This site has been retired. For up to date information, see handbook.gnome.org or gitlab.gnome.org.


[Home] [TitleIndex] [WordIndex

../Documentation/documentation.jpg

Fonts in Dia

Note for Windows users: Most of these considerations have very little effect on font handling under Windows, as totally different systems operate there. There is a note about Windows font handling at the bottom of this page.


Fonts have long been a problematic area for Dia under Unix, mostly due to the way they are handled by X. The main problem is that X doesn't give access to the font info itself, only to the bitmap representations. This means we can't do PostScript output with all fonts, only those that we can depend on being known by the printers. The other big problem stems from the fact that we use the width of text to determine the size of text containers, but text width has turned out to be quite elusive.

Dia version 0.88.1 and earlier restricted font usage to the 'standard 13' PostScript fonts. These were hardcoded into Dia, and there was no check whether they were available as X fonts.
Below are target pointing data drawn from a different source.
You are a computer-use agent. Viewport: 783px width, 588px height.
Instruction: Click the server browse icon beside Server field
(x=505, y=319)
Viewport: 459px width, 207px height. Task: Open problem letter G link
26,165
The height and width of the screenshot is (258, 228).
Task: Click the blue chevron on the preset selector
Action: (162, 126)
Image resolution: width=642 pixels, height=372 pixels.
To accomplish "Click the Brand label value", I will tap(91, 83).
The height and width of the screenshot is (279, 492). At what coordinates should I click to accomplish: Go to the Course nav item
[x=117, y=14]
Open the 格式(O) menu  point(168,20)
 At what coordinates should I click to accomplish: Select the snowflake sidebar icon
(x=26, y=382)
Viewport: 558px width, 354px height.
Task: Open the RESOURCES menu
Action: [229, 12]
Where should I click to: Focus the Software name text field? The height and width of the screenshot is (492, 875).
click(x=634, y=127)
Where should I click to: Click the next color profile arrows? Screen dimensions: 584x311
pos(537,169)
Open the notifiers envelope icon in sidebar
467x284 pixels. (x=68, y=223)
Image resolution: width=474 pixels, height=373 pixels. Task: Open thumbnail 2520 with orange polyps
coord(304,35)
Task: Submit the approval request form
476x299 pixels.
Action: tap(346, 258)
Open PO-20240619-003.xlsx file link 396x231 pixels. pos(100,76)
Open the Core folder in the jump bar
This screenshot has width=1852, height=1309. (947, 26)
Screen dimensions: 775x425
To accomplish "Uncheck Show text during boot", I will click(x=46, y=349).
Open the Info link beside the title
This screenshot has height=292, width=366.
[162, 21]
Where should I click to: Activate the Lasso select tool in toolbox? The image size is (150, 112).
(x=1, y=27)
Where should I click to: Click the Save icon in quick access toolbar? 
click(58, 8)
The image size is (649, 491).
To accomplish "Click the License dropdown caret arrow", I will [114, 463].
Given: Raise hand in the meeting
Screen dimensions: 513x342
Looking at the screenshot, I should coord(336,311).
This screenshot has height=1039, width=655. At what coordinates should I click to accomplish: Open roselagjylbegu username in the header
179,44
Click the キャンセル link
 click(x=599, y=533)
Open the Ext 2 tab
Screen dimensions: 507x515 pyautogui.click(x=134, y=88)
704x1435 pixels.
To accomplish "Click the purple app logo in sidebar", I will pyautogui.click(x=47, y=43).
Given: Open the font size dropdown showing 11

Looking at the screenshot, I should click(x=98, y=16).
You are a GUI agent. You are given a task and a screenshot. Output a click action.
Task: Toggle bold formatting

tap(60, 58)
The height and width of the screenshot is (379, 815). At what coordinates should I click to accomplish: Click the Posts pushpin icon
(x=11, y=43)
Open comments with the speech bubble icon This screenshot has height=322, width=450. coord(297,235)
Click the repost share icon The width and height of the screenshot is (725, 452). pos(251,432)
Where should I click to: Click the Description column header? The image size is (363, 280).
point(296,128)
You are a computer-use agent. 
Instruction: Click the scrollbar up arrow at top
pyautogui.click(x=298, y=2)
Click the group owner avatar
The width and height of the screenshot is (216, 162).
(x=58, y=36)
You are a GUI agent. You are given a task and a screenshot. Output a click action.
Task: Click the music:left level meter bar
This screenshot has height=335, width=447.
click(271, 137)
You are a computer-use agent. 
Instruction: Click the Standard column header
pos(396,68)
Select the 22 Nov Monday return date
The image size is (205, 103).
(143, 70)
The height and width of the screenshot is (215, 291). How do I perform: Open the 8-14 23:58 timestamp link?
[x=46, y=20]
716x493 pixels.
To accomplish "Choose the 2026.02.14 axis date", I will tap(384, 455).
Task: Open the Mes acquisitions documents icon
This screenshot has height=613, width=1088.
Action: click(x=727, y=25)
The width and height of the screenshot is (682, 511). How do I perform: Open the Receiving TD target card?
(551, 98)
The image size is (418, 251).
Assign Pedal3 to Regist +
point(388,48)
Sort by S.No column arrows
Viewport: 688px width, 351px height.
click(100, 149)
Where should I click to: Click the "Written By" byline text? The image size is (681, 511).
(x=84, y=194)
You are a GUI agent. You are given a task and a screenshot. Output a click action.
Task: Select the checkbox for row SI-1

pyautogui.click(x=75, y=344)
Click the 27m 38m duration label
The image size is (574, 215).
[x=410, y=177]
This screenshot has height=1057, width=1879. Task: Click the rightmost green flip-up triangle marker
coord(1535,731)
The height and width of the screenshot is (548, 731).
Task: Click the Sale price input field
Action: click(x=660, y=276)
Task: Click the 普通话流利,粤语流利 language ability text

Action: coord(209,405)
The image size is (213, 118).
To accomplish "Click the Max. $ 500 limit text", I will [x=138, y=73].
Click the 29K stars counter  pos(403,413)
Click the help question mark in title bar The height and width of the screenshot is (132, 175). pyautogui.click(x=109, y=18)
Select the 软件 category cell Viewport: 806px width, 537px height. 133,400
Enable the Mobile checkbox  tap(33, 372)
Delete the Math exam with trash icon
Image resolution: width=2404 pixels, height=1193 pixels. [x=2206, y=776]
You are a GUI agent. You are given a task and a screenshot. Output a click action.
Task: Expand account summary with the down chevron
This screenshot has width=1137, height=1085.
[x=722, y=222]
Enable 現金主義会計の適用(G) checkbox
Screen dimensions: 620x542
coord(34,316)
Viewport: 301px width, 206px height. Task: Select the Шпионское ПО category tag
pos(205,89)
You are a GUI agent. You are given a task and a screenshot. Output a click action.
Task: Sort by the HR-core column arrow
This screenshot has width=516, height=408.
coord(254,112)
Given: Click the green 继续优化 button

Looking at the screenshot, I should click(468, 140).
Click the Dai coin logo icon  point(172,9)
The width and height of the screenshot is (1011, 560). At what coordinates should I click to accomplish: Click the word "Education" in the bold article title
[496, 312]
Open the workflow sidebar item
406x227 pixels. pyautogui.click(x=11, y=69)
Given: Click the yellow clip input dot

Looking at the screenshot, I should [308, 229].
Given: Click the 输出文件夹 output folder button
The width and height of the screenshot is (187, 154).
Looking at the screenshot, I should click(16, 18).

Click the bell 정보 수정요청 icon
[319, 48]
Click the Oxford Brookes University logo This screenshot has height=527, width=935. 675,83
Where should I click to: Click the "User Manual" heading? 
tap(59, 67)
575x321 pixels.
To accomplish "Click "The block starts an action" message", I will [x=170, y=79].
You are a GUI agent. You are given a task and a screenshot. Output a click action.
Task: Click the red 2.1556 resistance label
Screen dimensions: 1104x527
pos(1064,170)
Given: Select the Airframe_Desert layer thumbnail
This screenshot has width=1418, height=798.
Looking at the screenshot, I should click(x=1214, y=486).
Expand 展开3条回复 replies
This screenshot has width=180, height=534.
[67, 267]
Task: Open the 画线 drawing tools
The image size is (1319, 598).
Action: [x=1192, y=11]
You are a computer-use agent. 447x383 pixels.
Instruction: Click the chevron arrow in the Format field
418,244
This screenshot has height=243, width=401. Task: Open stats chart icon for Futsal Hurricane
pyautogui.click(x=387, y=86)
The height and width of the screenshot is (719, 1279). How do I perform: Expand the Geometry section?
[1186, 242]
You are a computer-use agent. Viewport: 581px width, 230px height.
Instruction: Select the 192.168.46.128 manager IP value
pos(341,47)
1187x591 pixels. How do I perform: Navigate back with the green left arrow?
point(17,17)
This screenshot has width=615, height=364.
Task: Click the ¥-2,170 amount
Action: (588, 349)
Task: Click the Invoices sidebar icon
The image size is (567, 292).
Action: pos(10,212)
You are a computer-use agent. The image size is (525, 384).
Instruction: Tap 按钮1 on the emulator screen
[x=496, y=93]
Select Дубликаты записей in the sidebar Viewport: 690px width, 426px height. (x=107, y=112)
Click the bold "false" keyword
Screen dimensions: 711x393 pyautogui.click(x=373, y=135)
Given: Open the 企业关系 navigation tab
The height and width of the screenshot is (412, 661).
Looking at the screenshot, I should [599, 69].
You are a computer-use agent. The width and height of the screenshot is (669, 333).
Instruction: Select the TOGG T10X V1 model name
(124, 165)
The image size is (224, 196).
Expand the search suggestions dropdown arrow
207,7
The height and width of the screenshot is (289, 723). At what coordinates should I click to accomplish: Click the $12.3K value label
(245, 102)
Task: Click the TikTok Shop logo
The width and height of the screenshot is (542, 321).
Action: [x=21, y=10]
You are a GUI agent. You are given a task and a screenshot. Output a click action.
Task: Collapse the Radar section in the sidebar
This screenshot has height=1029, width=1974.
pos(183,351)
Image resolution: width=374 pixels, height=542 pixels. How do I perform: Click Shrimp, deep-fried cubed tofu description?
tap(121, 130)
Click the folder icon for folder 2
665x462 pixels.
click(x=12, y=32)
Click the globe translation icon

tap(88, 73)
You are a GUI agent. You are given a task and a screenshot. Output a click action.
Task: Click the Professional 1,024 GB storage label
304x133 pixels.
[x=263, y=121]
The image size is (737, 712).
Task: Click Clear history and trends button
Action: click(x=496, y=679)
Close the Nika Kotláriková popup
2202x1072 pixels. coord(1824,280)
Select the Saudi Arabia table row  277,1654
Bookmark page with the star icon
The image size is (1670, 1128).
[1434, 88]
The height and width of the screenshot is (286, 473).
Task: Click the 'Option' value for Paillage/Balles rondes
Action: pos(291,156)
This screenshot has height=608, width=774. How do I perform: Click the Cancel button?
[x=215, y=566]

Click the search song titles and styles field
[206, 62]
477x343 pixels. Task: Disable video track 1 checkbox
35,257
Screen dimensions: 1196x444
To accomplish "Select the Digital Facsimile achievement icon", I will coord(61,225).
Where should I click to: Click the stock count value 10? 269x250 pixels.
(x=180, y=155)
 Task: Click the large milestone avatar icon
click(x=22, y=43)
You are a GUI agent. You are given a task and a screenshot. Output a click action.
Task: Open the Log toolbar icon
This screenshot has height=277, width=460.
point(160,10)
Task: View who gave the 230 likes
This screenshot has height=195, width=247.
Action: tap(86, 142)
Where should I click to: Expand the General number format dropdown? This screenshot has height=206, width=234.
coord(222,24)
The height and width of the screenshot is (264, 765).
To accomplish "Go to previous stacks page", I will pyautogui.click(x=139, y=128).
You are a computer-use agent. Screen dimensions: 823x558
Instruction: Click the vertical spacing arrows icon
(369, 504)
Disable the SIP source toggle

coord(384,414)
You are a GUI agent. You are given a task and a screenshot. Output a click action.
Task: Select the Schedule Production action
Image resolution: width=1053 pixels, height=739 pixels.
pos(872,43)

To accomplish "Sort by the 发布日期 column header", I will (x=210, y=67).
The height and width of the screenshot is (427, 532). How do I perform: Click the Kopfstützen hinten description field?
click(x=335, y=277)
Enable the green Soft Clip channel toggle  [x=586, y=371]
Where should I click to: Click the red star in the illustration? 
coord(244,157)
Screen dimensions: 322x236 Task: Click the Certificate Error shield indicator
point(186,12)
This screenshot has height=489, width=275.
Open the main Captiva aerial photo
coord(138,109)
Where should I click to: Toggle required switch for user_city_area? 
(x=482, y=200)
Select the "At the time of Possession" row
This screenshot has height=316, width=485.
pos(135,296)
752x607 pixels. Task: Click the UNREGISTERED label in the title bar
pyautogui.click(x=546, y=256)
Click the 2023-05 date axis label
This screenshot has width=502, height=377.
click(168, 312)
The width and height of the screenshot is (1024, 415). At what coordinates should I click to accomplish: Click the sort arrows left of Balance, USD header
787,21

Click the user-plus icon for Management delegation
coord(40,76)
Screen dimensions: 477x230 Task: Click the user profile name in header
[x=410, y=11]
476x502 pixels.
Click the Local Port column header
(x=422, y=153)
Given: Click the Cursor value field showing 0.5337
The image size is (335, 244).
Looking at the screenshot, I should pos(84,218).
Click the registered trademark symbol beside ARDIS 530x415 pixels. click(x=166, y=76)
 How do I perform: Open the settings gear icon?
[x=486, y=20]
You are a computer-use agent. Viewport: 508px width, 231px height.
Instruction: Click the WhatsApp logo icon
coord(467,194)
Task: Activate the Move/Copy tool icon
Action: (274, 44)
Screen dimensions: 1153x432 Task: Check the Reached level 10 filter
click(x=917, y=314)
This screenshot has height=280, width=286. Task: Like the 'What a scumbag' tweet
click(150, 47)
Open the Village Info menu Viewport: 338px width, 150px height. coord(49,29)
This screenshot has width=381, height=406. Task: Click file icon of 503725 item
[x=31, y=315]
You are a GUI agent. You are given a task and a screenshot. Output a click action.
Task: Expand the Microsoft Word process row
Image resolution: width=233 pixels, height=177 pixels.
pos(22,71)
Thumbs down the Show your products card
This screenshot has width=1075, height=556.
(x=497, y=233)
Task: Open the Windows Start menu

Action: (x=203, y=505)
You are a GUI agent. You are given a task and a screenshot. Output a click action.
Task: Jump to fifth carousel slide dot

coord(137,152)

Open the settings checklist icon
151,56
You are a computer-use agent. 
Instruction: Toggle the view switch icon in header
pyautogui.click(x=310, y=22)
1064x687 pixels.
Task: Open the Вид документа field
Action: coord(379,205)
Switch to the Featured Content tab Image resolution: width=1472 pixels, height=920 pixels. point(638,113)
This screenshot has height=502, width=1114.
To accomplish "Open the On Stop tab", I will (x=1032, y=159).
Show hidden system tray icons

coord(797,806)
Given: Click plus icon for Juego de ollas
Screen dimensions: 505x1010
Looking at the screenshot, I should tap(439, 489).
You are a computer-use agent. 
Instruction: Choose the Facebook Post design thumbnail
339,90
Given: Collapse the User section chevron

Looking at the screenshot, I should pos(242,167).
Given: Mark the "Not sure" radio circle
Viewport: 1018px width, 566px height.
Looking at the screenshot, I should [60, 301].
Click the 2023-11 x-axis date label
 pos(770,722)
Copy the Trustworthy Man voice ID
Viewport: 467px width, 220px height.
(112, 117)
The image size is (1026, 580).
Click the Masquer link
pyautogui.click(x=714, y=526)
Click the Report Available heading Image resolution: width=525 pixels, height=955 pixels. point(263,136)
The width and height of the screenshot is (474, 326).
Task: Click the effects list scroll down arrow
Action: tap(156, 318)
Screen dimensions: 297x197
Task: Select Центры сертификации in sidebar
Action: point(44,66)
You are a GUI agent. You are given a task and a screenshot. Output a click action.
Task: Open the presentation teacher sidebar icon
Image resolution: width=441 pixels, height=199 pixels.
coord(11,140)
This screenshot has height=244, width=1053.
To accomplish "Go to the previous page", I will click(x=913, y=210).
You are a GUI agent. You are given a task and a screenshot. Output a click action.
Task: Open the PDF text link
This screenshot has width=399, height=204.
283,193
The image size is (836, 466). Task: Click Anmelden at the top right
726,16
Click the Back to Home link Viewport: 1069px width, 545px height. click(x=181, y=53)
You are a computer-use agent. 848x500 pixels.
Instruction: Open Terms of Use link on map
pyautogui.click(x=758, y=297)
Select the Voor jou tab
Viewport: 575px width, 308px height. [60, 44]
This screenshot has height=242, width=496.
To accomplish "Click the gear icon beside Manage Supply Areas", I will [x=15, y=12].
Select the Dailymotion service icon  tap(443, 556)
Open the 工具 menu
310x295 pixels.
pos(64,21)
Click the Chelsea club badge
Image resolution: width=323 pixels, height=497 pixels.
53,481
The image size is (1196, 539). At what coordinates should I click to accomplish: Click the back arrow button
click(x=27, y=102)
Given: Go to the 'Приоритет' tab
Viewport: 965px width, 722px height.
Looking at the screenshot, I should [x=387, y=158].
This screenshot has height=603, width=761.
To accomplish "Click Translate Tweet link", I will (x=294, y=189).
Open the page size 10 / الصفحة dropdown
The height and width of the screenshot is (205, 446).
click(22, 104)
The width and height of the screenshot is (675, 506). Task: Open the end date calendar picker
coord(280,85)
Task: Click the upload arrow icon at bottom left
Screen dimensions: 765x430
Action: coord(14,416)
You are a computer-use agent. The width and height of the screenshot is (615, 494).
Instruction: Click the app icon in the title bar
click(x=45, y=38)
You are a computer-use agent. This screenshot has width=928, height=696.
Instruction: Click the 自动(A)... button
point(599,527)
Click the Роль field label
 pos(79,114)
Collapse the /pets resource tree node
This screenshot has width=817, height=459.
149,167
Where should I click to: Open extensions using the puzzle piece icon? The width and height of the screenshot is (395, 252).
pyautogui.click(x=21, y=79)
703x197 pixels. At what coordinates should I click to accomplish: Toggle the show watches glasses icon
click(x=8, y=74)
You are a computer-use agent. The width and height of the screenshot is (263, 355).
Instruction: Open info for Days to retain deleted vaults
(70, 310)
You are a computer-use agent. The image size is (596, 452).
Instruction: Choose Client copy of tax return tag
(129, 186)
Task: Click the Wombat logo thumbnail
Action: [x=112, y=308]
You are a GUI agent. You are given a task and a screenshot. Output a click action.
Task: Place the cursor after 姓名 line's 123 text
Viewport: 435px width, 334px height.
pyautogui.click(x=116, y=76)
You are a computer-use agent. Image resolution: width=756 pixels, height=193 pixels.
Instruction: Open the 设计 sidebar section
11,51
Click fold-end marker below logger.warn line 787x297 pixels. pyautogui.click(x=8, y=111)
Rendering was done with Gdk font handling, while PostScript output was done with standard PostScript font handling. This led to the very unfortunate effect that strings had sometimes vastly different sizes on the screen and on paper. Not good.

In version 0.90, there was experimental support for FreeType2 fonts, including dumping the entire font file into PostScript documents. While this allowed for more fonts, there were several problems:

At the same time, we were starting more serious internationalization, including adding more fonts to the 'standard 13' list. This was done ad-hoc based on what people thought were commonly available fonts.

Between versions 0.90 and 0.91, we changed to Gtk 2.0. One important change there was the introduction of Pango, a generalized font system with strong internationalization support. Pango sports several backends, including normal Gdk rendering using X, Xft (FreeType rendering with the XRender interface), and FreeType2.

This change led us to recode all of the font handling, making fonts encapsulated within Dia. Instead of having a fixed list of fonts, we decided to have three standard fonts that should always be available (sans, serif and monospace), and then allow the user to add fonts to the font list via standard font requesters. This made the font list more manageable while ensuring that objects and plugins had some standard fonts to refer to.

At the same time, we looked into a related problem: text width does not scale linearly. This is not an implementation bug, but is a side effect of the way modern font renderers make fonts readable at small sizes. What this meant for Dia was that the width of text boxes would vary with the zoom setting, a highly undesirable effect. To avoid this, we now use the 100% zoom setting for fonts to determine the width, and tweak the size of fonts for other zoom settings to be closer to a linear scale. This system works fairly well for all but the most extreme zoom settings.

Our first thought was to use PangoX for screen rendering and PangoFT2 for PostScript rendering, but it turned out that the two differ on font names even for the very same font files. This is due partly to X's XLFD system, which makes things like dashes in font names impractical at best, and partly to seemingly random renamings by font packagers. This continued the diagram incompatibility from 0.90, but made it happen even within the same program. Very bad. Additionally, the two didn't agree on the width of texts, either, even at the supposed same size.

In the end (version 0.91), we decided to rid ourselves entirely of the X font support. All font handling is now done by FreeType2 through PangoFT2, both screen rendering and PostScript output. This means that fonts should appear exactly the same on screen and on paper, and that the font availability issue is more transparent. The downsides are that rendering takes longer (but that can be cached), and that remote X font servers cannot be used by Dia. To ensure that all systems have at least the three standard fonts, we are distributing those with Dia now.

To avoid bloating PostScript files with font files, and to avoid copyright problems, we took a font rendering system from PAPS, a simple Pango PostScript renderer. Instead of actually defining fonts, we just output the shape of the characters. This is reasonably small and further ensures that fonts are the same on screen and on paper. PostScript files with lots of text may become somewhat large with this approach, as we don't cache the character definition code. If this becomes a problem, it is easy to cache. The main problem with this approach is that other PostScript tools won't be able to recognize our text as text, it just looks like funny curves. We consider this a small price to pay for a unified font system with consistent font sizes.

Windows Fonts

Windows uses a very different font system than X. The problems with font naming are unknown in Windows, but unfortunately we cannot currently use FreeType2 in Windows. This doesn't break printing, as Windows has a separate printing system, but we cannot export to EPS except with the standard 13 PostScript fonts.